You might have read a lot about the process of Trader Development. There are tons of materials available all over the internet. As always, I have a very simple approach to this subject also.In my humble opinion there are only three stages in trader development. You need to negotiate two slippery slopes and a plateau. These stages are Structure, Tactics and Action.
First stage is defining the structure of the market. This is a slippery slope and most of the traders fail to climb this. Structure is simply a frame work within which the market moves. Imagine a foot ball field. There are certain rules under which the game is played. If you are not aware of these rules, you will think that the moves are random. Markets do not have such hard and fast rules, yet you need to define a framework to trade it.
Nobody knows the exact structure of the market. Indicators, Market Profile, MAs, Elliot waves, Gann etc etc are all attempts to define the structure of the market.
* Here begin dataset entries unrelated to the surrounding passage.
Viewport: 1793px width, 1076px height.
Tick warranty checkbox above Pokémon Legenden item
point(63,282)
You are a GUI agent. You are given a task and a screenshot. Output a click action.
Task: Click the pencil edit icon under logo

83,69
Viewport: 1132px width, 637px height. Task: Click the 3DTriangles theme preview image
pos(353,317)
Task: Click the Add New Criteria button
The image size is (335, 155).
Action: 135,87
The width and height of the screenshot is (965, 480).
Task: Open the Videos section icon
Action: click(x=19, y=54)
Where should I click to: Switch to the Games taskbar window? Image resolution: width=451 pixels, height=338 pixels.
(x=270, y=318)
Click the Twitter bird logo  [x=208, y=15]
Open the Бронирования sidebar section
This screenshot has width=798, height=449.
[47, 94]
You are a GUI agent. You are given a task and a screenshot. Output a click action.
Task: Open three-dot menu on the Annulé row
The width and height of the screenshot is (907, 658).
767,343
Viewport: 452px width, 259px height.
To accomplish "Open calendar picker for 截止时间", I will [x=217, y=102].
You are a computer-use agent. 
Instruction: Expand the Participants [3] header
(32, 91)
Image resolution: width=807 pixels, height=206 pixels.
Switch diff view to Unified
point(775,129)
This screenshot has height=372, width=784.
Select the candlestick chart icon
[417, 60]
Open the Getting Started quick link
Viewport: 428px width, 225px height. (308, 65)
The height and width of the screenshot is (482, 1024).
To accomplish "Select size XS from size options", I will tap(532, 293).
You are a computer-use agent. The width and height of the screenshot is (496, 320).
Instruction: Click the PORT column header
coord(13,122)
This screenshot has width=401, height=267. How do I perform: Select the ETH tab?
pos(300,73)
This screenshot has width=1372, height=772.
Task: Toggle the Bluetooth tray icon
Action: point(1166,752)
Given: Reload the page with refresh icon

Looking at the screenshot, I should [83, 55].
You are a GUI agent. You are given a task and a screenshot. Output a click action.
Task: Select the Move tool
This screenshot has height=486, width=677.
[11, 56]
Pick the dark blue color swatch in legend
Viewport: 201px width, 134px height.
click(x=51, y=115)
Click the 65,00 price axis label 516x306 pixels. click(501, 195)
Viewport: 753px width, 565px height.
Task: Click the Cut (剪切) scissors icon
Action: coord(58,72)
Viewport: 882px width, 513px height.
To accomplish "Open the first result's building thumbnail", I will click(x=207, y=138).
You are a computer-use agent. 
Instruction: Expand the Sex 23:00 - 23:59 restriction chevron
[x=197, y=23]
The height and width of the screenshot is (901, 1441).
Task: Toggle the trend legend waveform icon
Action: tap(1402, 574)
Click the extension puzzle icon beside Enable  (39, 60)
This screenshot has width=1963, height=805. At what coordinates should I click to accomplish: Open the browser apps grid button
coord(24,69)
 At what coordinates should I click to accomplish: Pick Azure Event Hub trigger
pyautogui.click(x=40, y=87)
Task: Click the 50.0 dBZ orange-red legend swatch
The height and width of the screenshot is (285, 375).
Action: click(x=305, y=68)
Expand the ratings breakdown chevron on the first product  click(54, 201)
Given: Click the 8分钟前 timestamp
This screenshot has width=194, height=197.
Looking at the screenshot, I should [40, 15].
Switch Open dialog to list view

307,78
We need to define this structure and identify the "Actionable" price levels where we can initiate trades.Observe and ensure price is respecting these levels repeatedly and these levels are “Actionable”.There is no point in proceeding any further without total trust in your defined structure.
I Consider Market to move between levels which I call Decision Points. Observing a lot of charts, I am convinced that Market respects these levels repeatedly and these levels are “Actionable”.
The second stage is deciding upon the methods to trade the price moves within the defined structure. This is all about tactics. This is relatively easy part and can be achieved with a little bit of trial and error. Interestingly many traders think this is the most important stage and try to trade without properly defining the Market Structure. I have seen people trading candle patterns paying no attention to the location. I trade patterns like TST, BOF, BPB and FTC at Decision points.
The next stage is Decisive Action. This is going to be another slippery slope. Having defined the structure and identified the tactics to trade, we need massive action. We need to acquire the ability to take the right action at the right time. It is going to take some time and we need to preserve our capital and survive the learning curve. Visualization can be very helpful during this stage. We may need to address many issues related to poor money management, trade management and psychological issues such as impatience, fear and greed.
There will be set backs. Instead of identifying the cause and rectifying it, many traders come back to stage two and start dealing with patterns again or worse start defining their structure again putting themselves all the way back to stage one. Trading Consistency will remain elusive for them.